Copy .env.example to .env at root. JWT_SECRET is required — server refuses to start without it. All API keys are optional — unconfigured collectors are disabled, live feed works without any keys.

Key env vars:

  • JWT_SECRETRequired. Strong random value (min 32 chars).
  • SHODAN_API_KEY, VIRUSTOTAL_API_KEY, ABUSEIPDB_API_KEY, OTX_API_KEY, SECURITYTRAILS_API_KEY — CYBINT
  • TWITTER_BEARER_TOKEN — SOCMINT
  • OPENSKY_CLIENT_ID, OPENSKY_CLIENT_SECRET — SIGINT gap-fill (OAuth2)
  • MAPBOX_ACCESS_TOKEN — GEOINT
  • OPENAI_API_KEY — AI chat engine

Testing

Backend tests use mocked Neo4j, PostgreSQL, and Redis (see tests/conftest.py).
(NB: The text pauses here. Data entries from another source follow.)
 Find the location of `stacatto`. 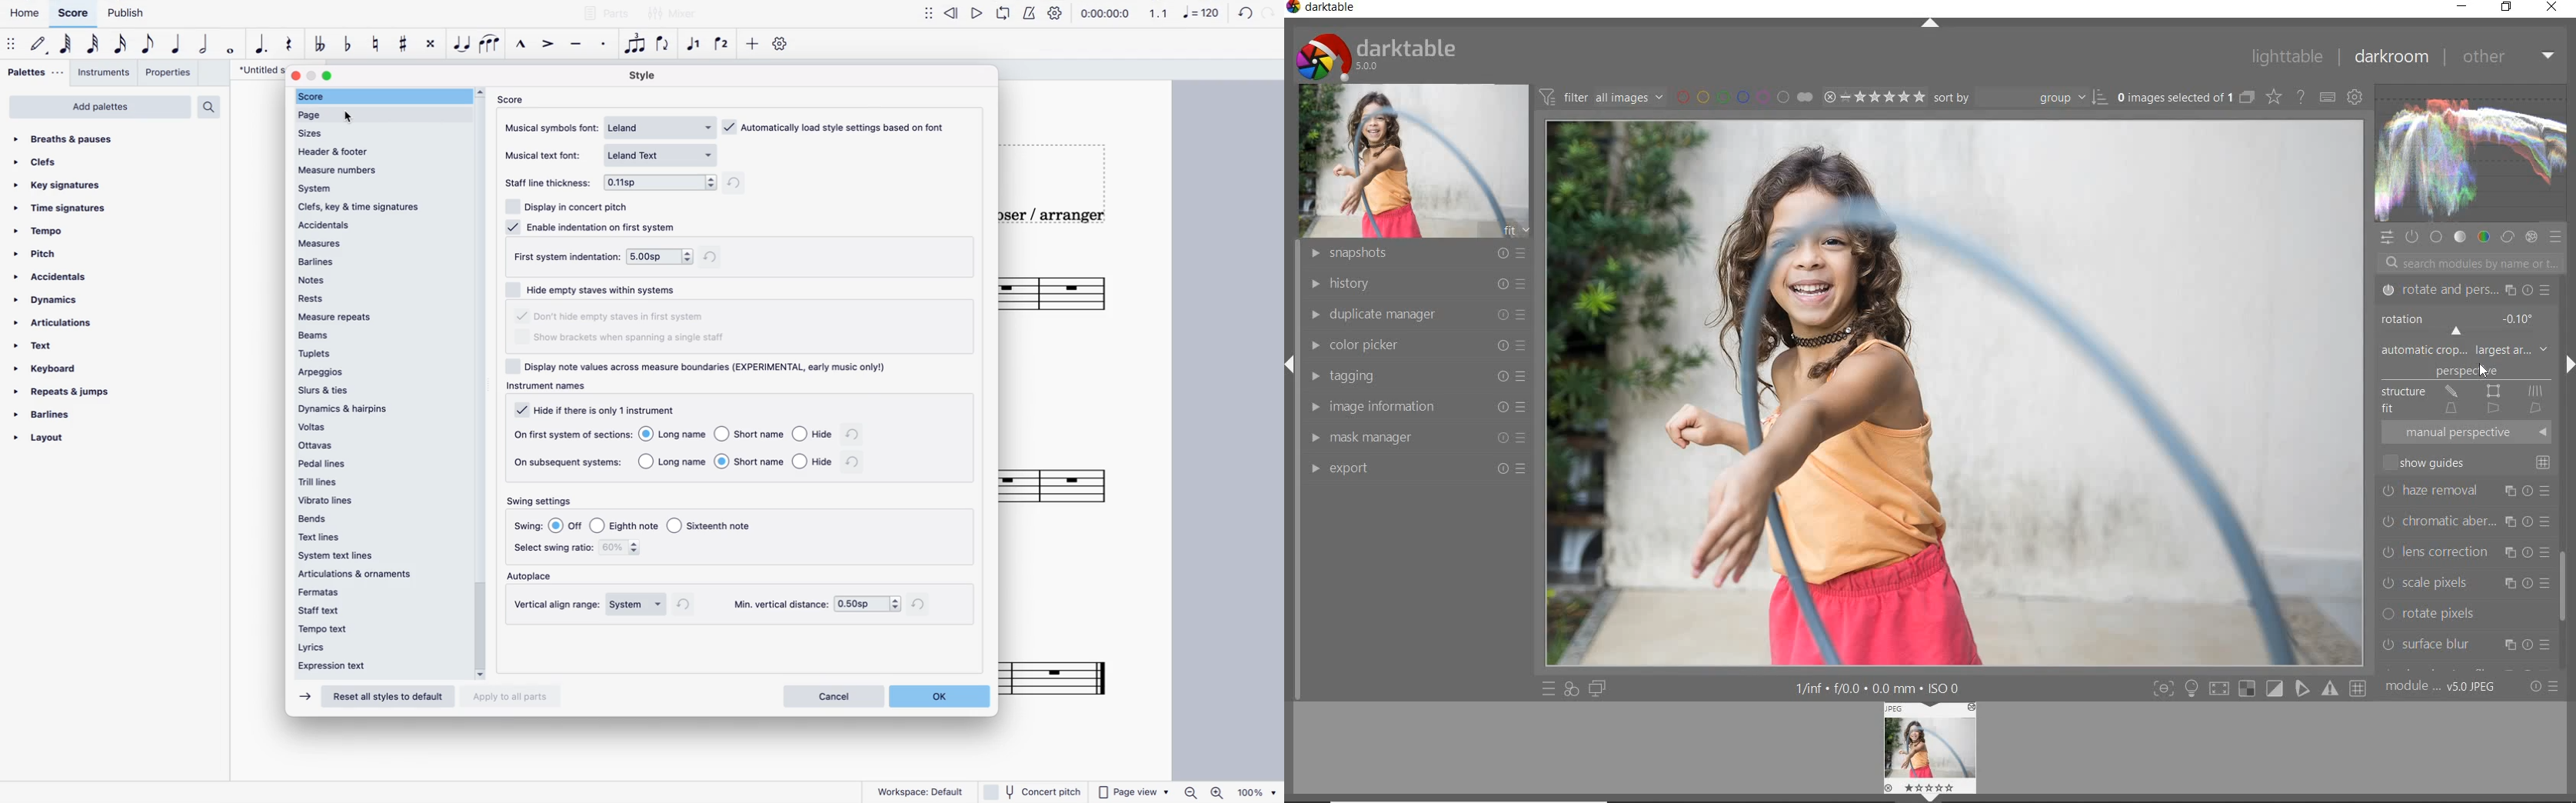

stacatto is located at coordinates (603, 46).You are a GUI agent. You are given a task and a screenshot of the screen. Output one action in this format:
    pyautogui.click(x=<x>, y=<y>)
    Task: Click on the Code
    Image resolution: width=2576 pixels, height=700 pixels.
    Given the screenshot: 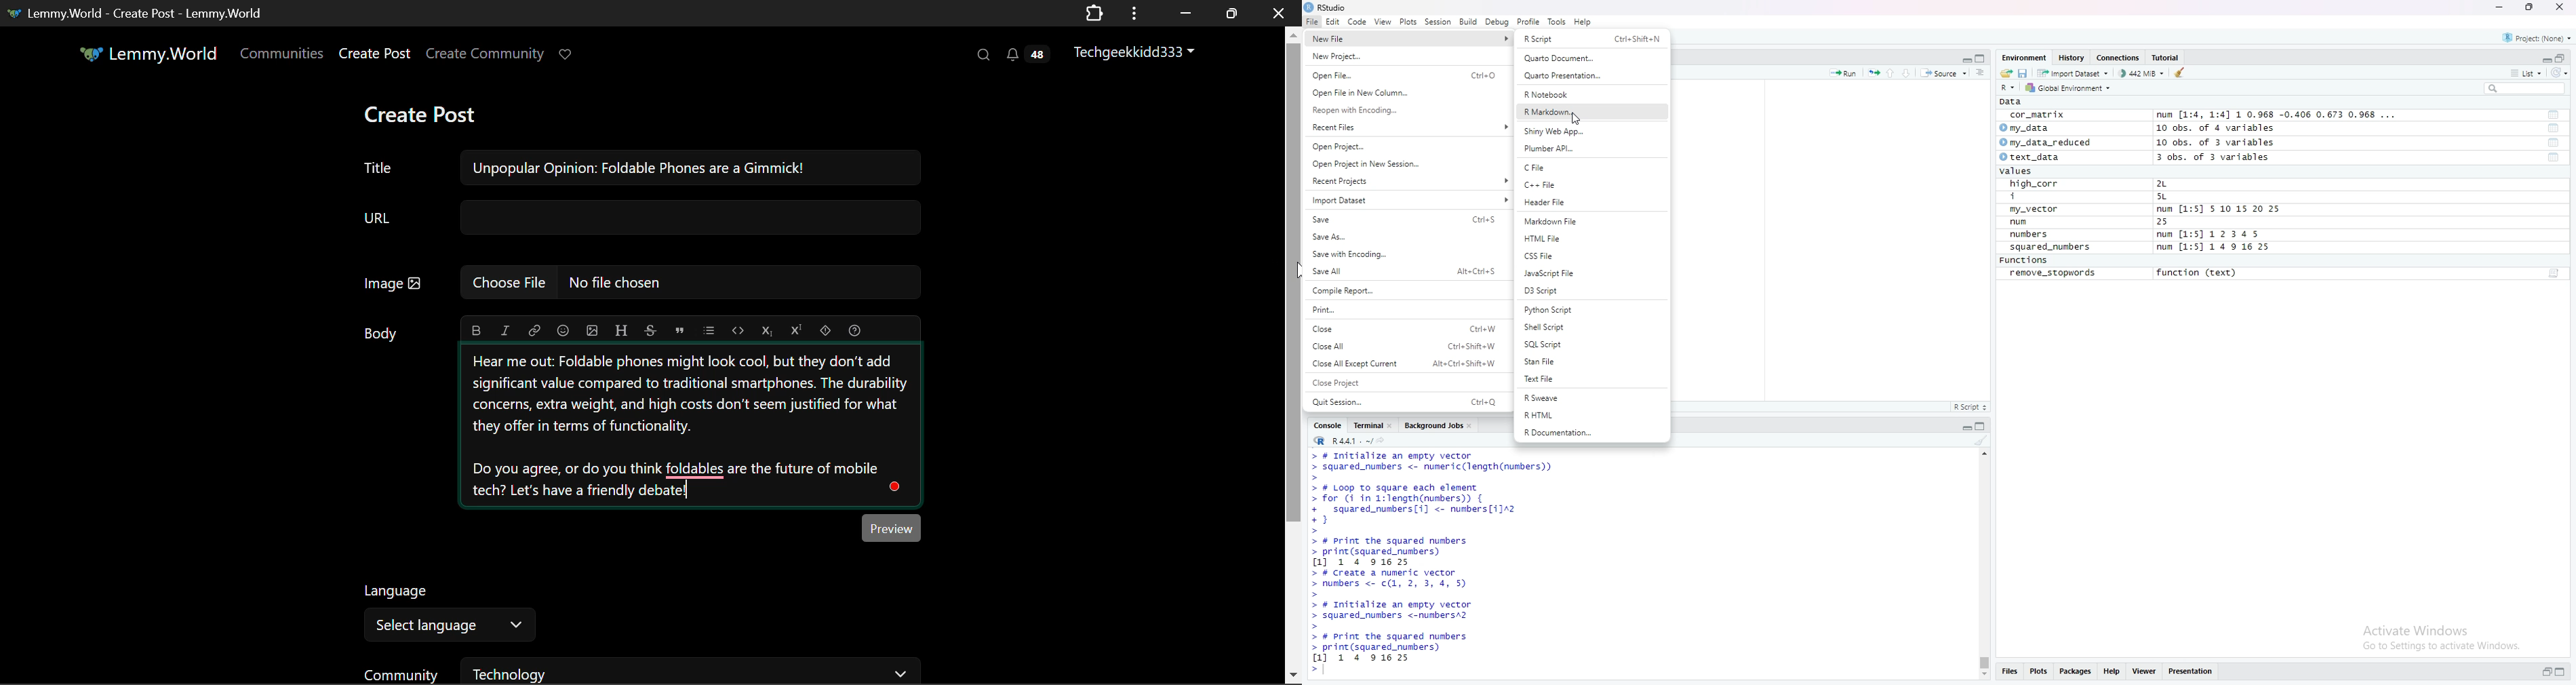 What is the action you would take?
    pyautogui.click(x=1356, y=22)
    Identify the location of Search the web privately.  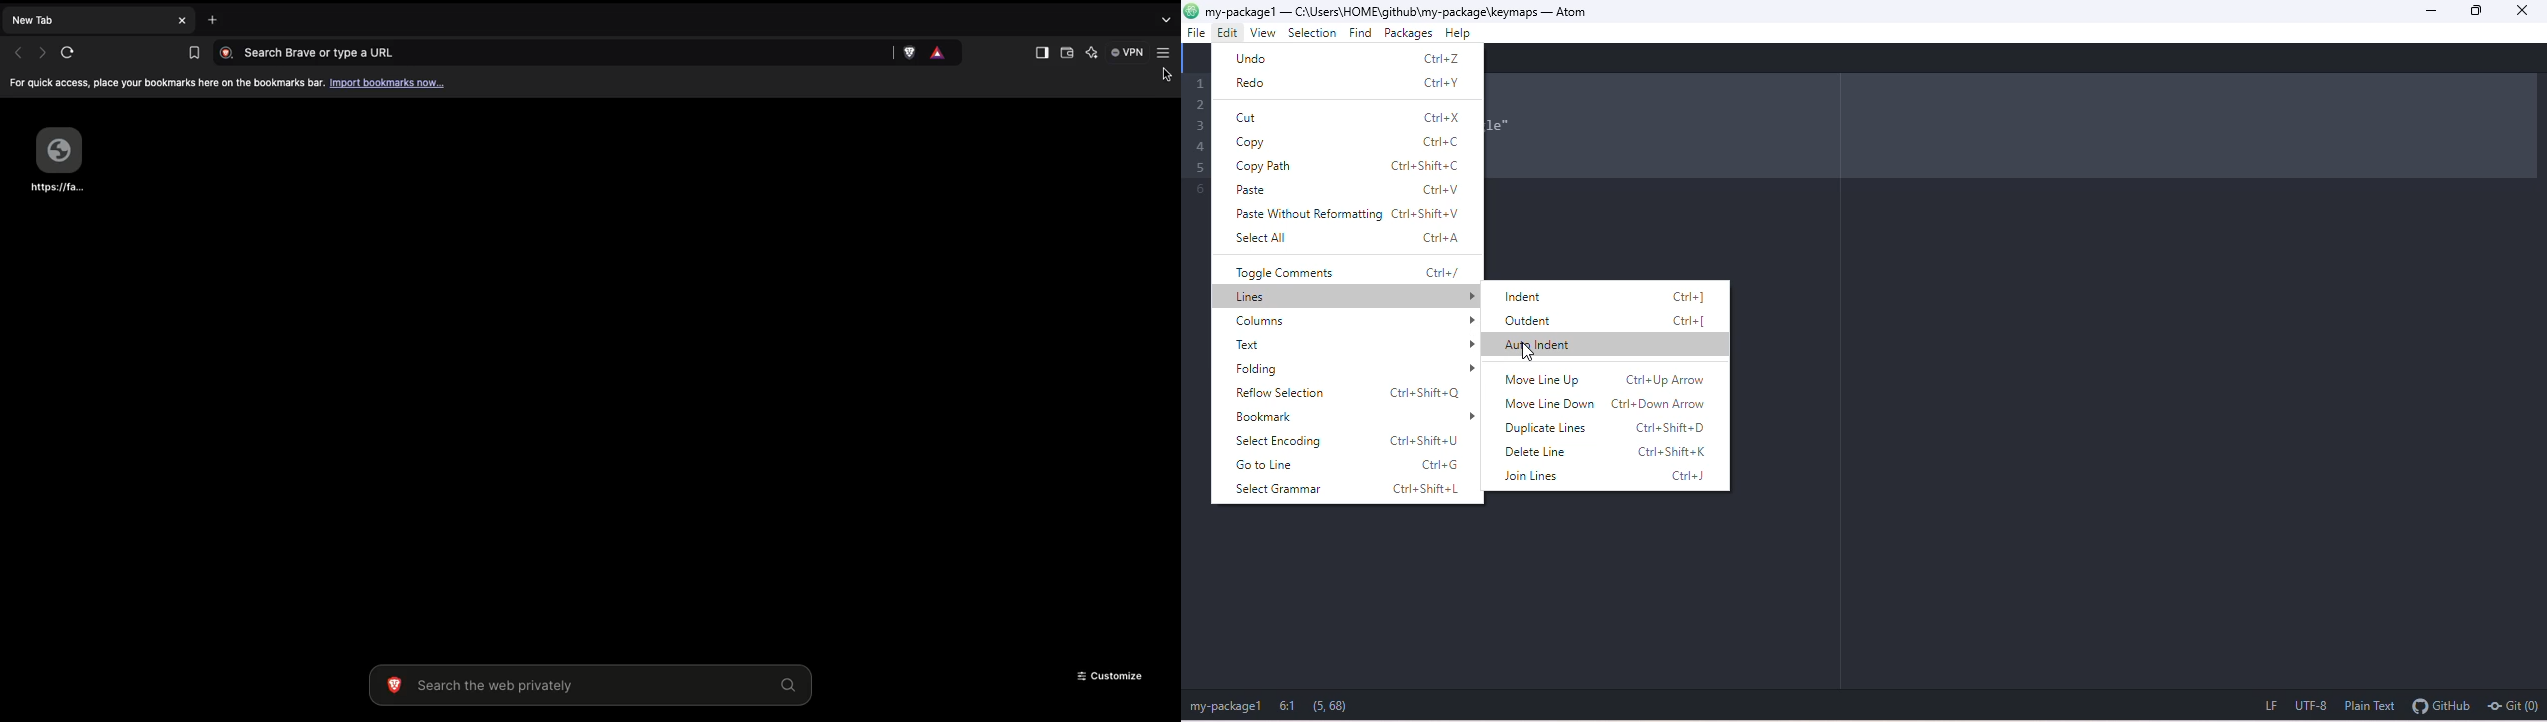
(585, 685).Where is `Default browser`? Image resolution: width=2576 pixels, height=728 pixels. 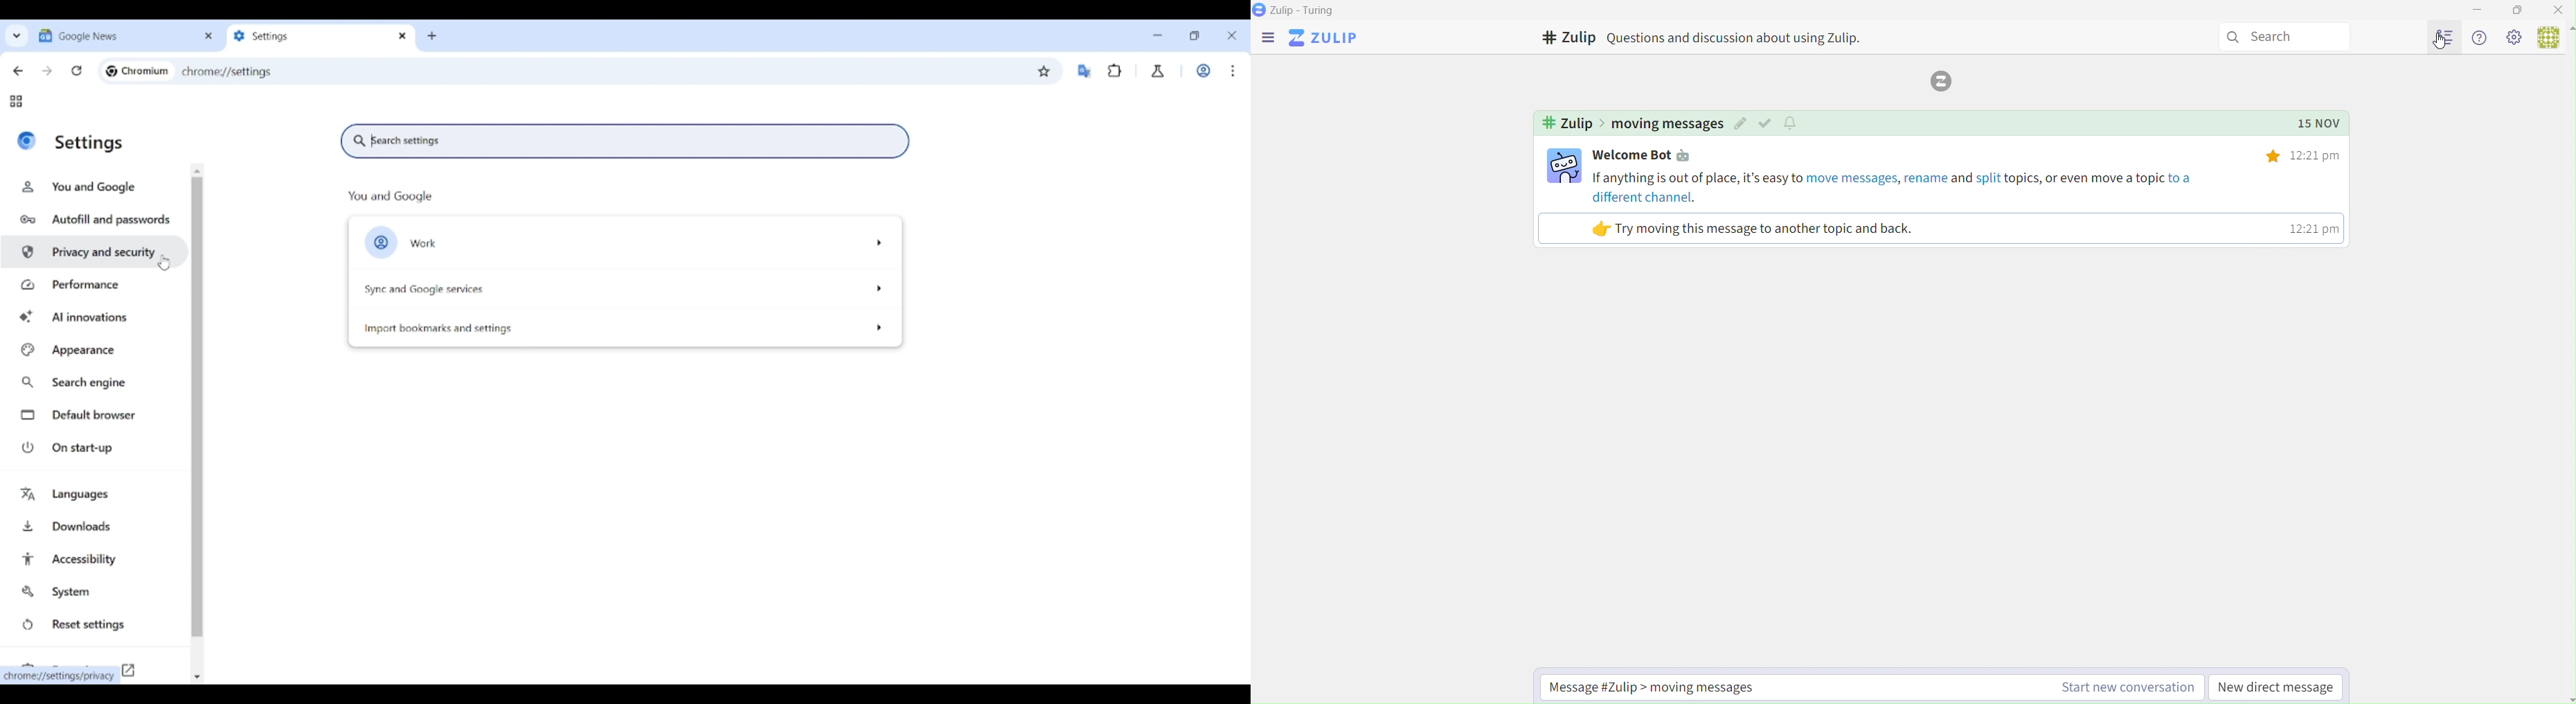 Default browser is located at coordinates (96, 415).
Integration tests in tests/integration/ require running infrastructure. Always set JWT_SECRET env var when running tests.

Code Style

  • Python: Ruff (line-length 120, Python 3.12 target). Rules: E, F, I, W, UP, S, B.
  • TypeScript: ESLint + Prettier (singleQuote, printWidth 100, trailingComma all). Underscore-prefixed unused vars are allowed.
  • Path aliases: @/ maps to src/ in frontend TypeScript.